С таким резюме Колбасьев соглашался, но и тут не без некоторого сопротивления: «Все же прошу не ставить меня на одну доску с Александром Сейбертом, я старше его на десять советских лет!»
А потом, в рассказе «Река», его герой Бахметьев, за которым легко угадывается автор, скажет: «Впрочем, я вообще не люблю слова „лихость“. Я предпочитаю решимость в выполнении опасного, но необходимого маневра и спокойный отказ от ненужного риска». Или: «Никогда не нужно расстраиваться из-за того, что все равно неисправимо». Это говорит человек, оглядываясь на двадцать первый год из тридцать шестого. «Знаете что, все эти бывшие раньше могли неплохо командовать, а теперь никак не могут. И вот почему: они боятся отдавать приказания. Им все кажется, что их сейчас за борт бросать будут. Их ушибло еще в семнадцатом году, и они до сих пор не могут прийти в себя…» Думаю, что и сегодня найдутся такие, которые боятся принимать ответственные решения, которые «ушиблены» и все еще «не могут прийти в себя». Колбасьев же уже в тридцатые годы чувствовал себя хозяином страны и категорически отказывался бояться: «Люди творили революцию, а заодно создавали необычайную сюжетную прозу, туго набитую действием и романтикой. Боюсь, что ее занимательности они не ощущали».
Да, настоящие революционеры – всегда художники, хотя они и ломают массу дров в музеях и храмах.
Колбасьев погиб одновременно с Тухачевским и Бабелем, Блюхером и Кольцовым.
Сохранились воспоминания человека, который встретился с ним в обстоятельствах для обоих ужасных: в камере «Крестов». Колбасьев начал подозревать собеседника в провокаторстве и, как ныне модно говорить, тестировал его, задав вопрос:
– Кого больше любите – Пушкина или Лермонтова?
Собеседник смешался. Ведь каждый русский знает, что выше Александрийского столпа вознес непокорную голову только Пушкин. И все-таки каждый в разные этапы своей жизни имеет полное право колебаться между двумя этими великими именами.
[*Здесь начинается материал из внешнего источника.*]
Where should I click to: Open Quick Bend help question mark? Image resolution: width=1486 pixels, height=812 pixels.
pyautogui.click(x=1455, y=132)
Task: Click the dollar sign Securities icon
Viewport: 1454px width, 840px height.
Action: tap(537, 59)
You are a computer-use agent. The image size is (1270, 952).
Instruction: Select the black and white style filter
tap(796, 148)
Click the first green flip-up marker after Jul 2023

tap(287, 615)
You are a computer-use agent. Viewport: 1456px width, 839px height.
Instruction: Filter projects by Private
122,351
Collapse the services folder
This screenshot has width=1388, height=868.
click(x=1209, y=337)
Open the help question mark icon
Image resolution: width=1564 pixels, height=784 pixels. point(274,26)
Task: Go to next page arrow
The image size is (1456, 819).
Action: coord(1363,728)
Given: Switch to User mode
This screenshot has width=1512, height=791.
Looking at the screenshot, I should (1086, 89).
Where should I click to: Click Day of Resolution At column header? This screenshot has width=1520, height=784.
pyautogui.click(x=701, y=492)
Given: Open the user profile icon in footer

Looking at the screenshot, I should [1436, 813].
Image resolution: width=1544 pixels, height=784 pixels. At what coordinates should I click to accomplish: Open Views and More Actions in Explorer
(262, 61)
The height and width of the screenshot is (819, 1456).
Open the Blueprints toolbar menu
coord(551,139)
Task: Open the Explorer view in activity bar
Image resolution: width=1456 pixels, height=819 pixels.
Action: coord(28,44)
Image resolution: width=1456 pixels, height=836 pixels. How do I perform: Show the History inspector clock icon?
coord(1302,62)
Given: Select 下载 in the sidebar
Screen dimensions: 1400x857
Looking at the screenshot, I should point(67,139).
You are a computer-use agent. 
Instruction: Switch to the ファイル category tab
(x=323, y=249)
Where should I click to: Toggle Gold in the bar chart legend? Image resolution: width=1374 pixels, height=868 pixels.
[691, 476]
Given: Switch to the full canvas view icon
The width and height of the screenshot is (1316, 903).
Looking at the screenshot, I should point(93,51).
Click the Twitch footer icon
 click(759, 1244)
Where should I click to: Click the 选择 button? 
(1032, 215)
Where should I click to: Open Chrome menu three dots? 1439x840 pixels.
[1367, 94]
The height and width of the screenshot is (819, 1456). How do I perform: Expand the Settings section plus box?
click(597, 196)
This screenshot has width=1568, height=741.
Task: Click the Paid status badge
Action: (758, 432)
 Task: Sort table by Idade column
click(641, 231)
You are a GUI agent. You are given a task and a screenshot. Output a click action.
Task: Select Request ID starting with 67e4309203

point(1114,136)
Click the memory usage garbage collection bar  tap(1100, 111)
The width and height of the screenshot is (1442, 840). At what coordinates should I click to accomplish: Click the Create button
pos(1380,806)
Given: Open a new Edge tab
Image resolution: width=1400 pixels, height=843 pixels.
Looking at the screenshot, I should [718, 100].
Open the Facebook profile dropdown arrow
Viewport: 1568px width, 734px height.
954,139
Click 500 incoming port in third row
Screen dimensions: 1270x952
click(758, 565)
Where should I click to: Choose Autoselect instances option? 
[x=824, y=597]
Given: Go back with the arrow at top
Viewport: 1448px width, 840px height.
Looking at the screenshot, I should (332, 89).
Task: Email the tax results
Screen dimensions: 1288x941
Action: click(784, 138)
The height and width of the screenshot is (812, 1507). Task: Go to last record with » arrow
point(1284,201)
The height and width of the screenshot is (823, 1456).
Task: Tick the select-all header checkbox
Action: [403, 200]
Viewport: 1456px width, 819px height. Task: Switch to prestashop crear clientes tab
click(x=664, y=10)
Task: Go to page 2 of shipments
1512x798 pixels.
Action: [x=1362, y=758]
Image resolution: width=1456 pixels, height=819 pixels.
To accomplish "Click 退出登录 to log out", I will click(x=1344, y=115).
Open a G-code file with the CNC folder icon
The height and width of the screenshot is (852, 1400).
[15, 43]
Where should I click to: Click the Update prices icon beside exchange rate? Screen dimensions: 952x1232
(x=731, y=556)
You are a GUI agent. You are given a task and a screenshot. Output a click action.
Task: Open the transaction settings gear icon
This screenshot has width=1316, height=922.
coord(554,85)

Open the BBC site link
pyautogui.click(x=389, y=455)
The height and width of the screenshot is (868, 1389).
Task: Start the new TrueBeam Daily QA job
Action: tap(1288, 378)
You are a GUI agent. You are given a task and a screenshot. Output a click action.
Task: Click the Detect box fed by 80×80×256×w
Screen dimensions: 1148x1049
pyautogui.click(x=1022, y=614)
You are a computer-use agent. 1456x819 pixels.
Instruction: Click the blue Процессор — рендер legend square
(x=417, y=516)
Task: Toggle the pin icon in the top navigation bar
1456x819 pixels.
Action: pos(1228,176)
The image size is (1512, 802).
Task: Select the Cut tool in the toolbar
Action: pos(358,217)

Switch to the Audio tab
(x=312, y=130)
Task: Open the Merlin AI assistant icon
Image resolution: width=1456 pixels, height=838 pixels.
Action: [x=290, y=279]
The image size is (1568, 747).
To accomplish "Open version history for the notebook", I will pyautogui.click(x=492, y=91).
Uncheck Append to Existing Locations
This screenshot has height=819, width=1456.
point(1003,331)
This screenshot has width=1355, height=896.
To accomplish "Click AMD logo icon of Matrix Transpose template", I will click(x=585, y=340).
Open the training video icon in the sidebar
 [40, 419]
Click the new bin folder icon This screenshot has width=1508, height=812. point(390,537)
– Знаете, Пушкин – это более чем гениально, но, не знаю почему, больше всех люблю Лермонтова, – таков был ответ.
– И вам не стыдно признаться?
– Иногда неловко, но что поделаешь?
– Ну так можете успокоиться, – сказал Колбасьев, успокаиваясь сам, ибо лихорадка подозрительности отпустила его. – И я в этом грешен: необыкновенно люблю Лермонтова.
9И стеклянным столбом плеснул снаряд, И второй, и третий, и два подряд. Зеленый огонь, короткий гром. Это мы стреляем, и мы попадаем. Бинокль не выскользнет из руки, Отрывисто лязгают замки, И снова огонь, толчок и гром, И осколки визжат кругом…
С. Колбасьев. Поэма «Открытое море»
Ничто не пропадает бесследно, и ничто не рождается на пустом месте, хотя мы далеко не всегда отдаем себе в этом отчет.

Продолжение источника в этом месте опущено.